Any solution?

trivial problem my solution: obviously $1,2,3,4,5$ aren't crazy so among $1,2,\cdots ,2014$ there are less than $2012$ crazy numbers.now let $n=a^{b(b+1)(b+2)\cdots (b+2013)}$ note that $n+b,n+b+1,n+b+2,\cdots n+b+2013$ are $2014$ consecutive crazy numbers so using continuity principle we get that there are $2014$ consecutive natural numbers such that among them are exactly $2012$ crazy numbers.

I don't quite follow, how did you show there are *exactly* 2012 crazy numbers?

Let the number of crazy numbers between $n, n+1, \cdots n+2013$ be $f(n)$. Now since $1,2,3,4,5$ are not crazy, we have $f(1) < 2012$. Also, using andria's construction, we have that there exists an $n$ such that $f(n)=2014$. Now note that $f(x+1)-f(x) \in \{-1,0,1\}$, so to go from $f(1)<2012$ to $f(n)=2014$, there must be an $i \in (1,n)$ such that $f(i)=2012$, as desired.

Ah okay thanks!

Solved with Alan Bu, Alex Zhao, Christopher Qiu, Edward Yu, Eric Shen, Isaac Zhu, Jeffrey Chen, Kevin Wu, and Ryan Yang. Consider the set $\{2^{2014!}+1, 2^{2014!}+2, \cdots, 2^{2014!}+2014\}$, which contains $2014$ naughty numbers \[2^{1\cdot 2014!}+1, 2^{2 \cdot \frac{2014!}{2}}+2,\cdots. \]Let $f(n)$ be the number of crazy numbers from $n$ to $n+2013$. Notice that $|f(n)-f(n-1)|\leq 1$. It can easily be checked that there are fewer than $2012$ crazy numbers from $1$ to $2014$, so by "discrete continuity" of $f$ we have that there exists some $n<2^{2014!}+1$ which satisfies the problem condition.
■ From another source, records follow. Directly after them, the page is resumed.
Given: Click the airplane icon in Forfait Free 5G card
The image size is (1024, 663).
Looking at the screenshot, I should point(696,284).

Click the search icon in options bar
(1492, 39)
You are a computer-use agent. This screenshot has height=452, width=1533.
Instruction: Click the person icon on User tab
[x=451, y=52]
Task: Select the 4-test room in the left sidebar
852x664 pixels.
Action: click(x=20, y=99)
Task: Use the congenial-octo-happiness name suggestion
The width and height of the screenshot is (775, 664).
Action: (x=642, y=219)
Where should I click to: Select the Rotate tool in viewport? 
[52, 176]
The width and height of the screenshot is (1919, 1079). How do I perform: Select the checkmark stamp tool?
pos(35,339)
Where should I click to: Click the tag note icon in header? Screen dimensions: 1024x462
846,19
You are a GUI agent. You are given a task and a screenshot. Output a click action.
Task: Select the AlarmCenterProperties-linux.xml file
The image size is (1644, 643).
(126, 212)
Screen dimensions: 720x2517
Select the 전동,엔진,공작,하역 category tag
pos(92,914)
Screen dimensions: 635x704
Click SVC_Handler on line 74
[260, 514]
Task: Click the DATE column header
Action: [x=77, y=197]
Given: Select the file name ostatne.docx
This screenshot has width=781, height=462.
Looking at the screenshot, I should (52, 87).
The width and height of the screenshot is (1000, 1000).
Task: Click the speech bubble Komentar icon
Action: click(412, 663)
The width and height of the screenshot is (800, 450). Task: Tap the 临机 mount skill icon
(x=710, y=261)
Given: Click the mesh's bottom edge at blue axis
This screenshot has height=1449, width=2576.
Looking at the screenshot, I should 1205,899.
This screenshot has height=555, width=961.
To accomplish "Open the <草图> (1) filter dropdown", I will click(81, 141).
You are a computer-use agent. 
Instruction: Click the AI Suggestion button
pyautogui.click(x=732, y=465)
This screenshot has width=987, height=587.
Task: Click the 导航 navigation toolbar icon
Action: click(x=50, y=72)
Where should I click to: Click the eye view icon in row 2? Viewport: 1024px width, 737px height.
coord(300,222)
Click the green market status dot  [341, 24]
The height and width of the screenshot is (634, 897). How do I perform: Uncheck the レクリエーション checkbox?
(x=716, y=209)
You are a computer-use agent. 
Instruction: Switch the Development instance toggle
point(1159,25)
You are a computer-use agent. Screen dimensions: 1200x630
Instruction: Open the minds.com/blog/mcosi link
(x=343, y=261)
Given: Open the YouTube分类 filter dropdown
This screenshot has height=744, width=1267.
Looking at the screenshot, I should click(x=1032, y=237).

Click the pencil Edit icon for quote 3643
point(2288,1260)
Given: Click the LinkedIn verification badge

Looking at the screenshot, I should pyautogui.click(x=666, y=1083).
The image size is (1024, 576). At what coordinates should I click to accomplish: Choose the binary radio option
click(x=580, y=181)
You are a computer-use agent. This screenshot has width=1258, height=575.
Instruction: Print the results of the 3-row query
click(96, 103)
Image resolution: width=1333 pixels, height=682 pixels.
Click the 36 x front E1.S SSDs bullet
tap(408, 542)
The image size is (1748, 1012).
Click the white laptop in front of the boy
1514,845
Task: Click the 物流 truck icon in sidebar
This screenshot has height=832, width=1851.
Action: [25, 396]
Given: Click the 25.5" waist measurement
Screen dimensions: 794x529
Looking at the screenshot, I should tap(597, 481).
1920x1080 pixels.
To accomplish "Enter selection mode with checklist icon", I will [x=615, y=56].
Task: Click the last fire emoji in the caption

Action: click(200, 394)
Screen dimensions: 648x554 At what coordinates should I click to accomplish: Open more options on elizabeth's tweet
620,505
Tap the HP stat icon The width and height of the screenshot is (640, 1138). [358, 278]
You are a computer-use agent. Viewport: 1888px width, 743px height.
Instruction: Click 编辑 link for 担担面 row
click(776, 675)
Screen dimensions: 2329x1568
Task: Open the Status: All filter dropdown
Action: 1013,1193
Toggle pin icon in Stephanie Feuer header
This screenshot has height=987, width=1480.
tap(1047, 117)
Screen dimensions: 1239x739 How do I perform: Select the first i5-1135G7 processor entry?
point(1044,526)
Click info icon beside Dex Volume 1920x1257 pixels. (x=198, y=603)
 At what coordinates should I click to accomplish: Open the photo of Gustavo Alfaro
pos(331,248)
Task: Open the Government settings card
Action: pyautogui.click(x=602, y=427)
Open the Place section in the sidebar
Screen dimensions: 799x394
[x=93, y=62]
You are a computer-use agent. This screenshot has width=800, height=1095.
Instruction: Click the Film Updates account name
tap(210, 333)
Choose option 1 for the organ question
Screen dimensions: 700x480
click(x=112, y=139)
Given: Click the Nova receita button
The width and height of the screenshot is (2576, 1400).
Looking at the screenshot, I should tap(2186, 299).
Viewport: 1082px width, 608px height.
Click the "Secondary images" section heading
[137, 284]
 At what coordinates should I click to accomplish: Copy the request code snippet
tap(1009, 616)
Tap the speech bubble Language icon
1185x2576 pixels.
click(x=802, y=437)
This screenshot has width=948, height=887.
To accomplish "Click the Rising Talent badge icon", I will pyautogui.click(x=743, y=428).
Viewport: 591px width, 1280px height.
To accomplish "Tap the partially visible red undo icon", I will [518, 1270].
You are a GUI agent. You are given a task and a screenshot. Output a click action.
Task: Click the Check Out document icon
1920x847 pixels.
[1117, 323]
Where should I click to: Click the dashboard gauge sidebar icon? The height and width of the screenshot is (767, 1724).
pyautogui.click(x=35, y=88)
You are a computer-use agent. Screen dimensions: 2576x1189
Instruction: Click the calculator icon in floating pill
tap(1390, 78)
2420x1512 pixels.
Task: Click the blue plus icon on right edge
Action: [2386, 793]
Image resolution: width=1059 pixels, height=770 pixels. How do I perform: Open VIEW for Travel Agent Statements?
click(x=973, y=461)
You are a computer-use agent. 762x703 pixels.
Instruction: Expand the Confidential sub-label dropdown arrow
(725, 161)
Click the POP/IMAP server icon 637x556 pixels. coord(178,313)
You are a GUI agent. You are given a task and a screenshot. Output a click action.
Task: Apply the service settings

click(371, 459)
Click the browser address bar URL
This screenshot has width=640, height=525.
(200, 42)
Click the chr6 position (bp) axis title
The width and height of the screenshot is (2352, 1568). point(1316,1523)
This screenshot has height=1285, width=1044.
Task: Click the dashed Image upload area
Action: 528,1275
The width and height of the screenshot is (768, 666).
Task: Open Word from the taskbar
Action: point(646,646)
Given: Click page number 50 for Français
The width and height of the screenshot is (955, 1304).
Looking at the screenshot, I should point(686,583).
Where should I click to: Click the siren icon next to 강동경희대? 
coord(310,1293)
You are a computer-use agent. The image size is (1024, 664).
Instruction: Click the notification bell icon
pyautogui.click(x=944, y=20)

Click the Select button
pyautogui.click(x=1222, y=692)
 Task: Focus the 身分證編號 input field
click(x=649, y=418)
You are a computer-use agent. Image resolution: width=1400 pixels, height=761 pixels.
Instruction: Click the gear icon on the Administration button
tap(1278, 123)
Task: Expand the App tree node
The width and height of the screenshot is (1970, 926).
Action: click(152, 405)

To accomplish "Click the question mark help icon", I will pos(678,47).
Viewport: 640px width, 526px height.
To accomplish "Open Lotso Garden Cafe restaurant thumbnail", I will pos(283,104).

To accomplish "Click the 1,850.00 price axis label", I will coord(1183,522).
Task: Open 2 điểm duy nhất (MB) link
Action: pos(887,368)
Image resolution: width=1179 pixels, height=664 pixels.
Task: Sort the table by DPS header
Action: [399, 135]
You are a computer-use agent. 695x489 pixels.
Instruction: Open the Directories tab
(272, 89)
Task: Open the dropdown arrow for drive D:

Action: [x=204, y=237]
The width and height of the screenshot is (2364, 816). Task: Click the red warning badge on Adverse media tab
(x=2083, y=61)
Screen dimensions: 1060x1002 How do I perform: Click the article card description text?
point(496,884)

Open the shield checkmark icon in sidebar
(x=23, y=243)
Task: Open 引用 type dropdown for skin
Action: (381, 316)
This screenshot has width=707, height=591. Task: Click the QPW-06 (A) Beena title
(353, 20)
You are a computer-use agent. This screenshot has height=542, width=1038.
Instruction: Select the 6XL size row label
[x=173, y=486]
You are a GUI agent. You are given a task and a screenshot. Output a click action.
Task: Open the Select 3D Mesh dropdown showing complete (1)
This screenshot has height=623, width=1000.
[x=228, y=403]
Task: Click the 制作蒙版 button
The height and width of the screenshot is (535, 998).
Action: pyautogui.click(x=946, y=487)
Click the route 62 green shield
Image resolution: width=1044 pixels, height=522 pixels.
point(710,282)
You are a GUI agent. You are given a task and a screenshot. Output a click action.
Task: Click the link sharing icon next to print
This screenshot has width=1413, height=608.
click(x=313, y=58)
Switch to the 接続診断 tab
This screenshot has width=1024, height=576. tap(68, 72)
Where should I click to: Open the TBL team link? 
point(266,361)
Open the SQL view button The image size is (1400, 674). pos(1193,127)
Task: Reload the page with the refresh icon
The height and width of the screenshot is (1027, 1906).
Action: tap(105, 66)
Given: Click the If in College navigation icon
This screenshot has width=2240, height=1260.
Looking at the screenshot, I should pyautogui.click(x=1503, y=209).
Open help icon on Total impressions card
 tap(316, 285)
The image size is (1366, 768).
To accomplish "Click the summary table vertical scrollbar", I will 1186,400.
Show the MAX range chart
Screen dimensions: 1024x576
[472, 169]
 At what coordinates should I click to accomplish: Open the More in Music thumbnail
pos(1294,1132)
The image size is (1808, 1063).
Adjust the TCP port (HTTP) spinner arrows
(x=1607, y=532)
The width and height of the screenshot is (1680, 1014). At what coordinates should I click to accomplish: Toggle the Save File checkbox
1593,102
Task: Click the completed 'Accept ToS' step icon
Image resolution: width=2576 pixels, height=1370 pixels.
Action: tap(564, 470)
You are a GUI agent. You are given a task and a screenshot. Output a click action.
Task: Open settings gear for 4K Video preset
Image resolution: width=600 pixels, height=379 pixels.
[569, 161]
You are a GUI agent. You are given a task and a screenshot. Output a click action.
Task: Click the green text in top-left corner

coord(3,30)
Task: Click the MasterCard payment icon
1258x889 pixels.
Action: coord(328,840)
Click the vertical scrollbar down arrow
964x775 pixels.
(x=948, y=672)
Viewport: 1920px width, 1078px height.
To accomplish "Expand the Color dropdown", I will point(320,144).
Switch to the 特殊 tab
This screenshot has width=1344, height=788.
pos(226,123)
$A=a^{n!}+k$ for $k=2,3,...,n$ $A$ is crazy number.

$2^{2015!}+k$ $k=2,3 \dots 2015$ contains 2014 crazy numbers, so now we keep decreasing or "shifting" these by $1$, each time the no. of crazy no. changes by $\leq1$ and at the end there when we reach at ${1,2,..2014}$ there are less than $2014$ crazy no. , hence, by "discrete continuity/nullasz" we are done.